The study found a 2.8 point lower average quantitative myasthenia score (i.e. better) in the thymectomy group and also a lower requirement for steroids (44 mg versus 60 mg). Also fewer patients required azathioprine or hospitalisation for exacerbations (9% versus 37%). There was no difference in treatment-associated complications but fewer treatment-associated symptoms which was presumably reflective of the lower average doses of immunosuppression. . The study performed subgroup analysis by sex, and found no difference in myasthenia score for men, but still a reduction in steroid requirement. There was no stratification by age.
Thymectomy improves outcome in the first three years after surgery, even compared with modern immunosuppressive therapy regimes. The lower score was probably clinically significant given physicians determined clinical improvement at changes as little as 2.3 points. The study falls short of making any clear recommendations to treat everyone with thymectomy for whom surgery is not otherwise excluded.
Journal Club’s Conclusions and Comments
We wondered if there might be variability in how hard one looks for thymic tissue on imaging which would in this study trigger exclusion from the trial on the basis of thymic hyperplasia. The less sensitive the investigation, the greater the chance of entering into the trial patients operated upon with hyperplasia and therefore the greater the expectation of benefit from surgery.
One of the key questions was the duration of benefit of surgery, but with a three year trial this cannot obviously be answered. Will patients want surgery if the benefit is only three years of 15 mg lower prednisolone dose (where the error bars are missing from the figure) and fewer hospitalisations (the latter was not a primary outcome measure and obviously the patients themselves who decided to attend hospital were not blinded)?
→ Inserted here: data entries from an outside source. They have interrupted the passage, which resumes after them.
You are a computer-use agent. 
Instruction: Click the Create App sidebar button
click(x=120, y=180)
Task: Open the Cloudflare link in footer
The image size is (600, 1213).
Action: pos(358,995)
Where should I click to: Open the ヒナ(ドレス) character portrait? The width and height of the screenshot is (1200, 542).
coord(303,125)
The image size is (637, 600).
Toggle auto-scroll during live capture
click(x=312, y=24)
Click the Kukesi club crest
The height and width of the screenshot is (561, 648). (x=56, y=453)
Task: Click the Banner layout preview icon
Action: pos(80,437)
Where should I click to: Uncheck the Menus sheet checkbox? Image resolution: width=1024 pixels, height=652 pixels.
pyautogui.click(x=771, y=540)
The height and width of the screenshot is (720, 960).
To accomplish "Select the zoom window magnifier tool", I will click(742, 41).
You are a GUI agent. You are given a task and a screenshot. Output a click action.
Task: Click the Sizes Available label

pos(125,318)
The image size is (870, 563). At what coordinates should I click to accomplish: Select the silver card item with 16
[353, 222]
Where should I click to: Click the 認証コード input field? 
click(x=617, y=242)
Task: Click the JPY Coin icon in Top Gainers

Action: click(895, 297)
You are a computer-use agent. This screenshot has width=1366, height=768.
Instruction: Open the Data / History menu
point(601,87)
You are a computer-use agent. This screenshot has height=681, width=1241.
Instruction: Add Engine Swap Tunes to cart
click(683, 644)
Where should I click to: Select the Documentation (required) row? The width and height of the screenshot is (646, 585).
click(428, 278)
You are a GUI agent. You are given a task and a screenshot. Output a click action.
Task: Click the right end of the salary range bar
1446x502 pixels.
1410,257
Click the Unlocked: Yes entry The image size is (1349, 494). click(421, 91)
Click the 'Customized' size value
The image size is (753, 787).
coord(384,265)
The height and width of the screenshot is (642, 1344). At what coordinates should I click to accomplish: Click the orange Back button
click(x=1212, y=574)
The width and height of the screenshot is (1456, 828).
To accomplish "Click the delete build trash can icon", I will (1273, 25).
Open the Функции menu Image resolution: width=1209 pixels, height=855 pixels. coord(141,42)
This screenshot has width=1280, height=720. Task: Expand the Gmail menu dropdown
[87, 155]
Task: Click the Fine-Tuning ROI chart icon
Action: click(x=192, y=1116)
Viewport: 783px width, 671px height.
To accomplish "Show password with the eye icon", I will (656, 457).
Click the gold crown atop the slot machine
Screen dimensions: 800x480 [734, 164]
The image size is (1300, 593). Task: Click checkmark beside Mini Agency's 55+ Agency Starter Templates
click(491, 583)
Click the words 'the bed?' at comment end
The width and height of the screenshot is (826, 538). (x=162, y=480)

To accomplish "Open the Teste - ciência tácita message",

Probably we will get further updates on the same study results in the NEJM cropping up at intervals.
The lack of clear guidance on management as a result of this trial, probably the only such ever likely to be performed, is a little frustrating. Perhaps they are waiting for a longer term follow up. Our group discussed that current practice is to be selective in offering thymectomy. A young woman who wants to have children and who has already proven resistant to or dependent on high dose steroids, is clearly going to be a better candidate for thymectomy than a man aged 65 with mild easily controlled disease. What we need more guidance on is the tipping point in the balance between those two extremes. Nevertheless the study confirms that at least some patients without thymic tissue on imaging do have benefit over the first three years when compared with modern immunosuppressive regimes.
The journal club meeting upon which this report is based was presented by Dr Peter Arthur-Ferraj, Specialist Registrar in Neurology.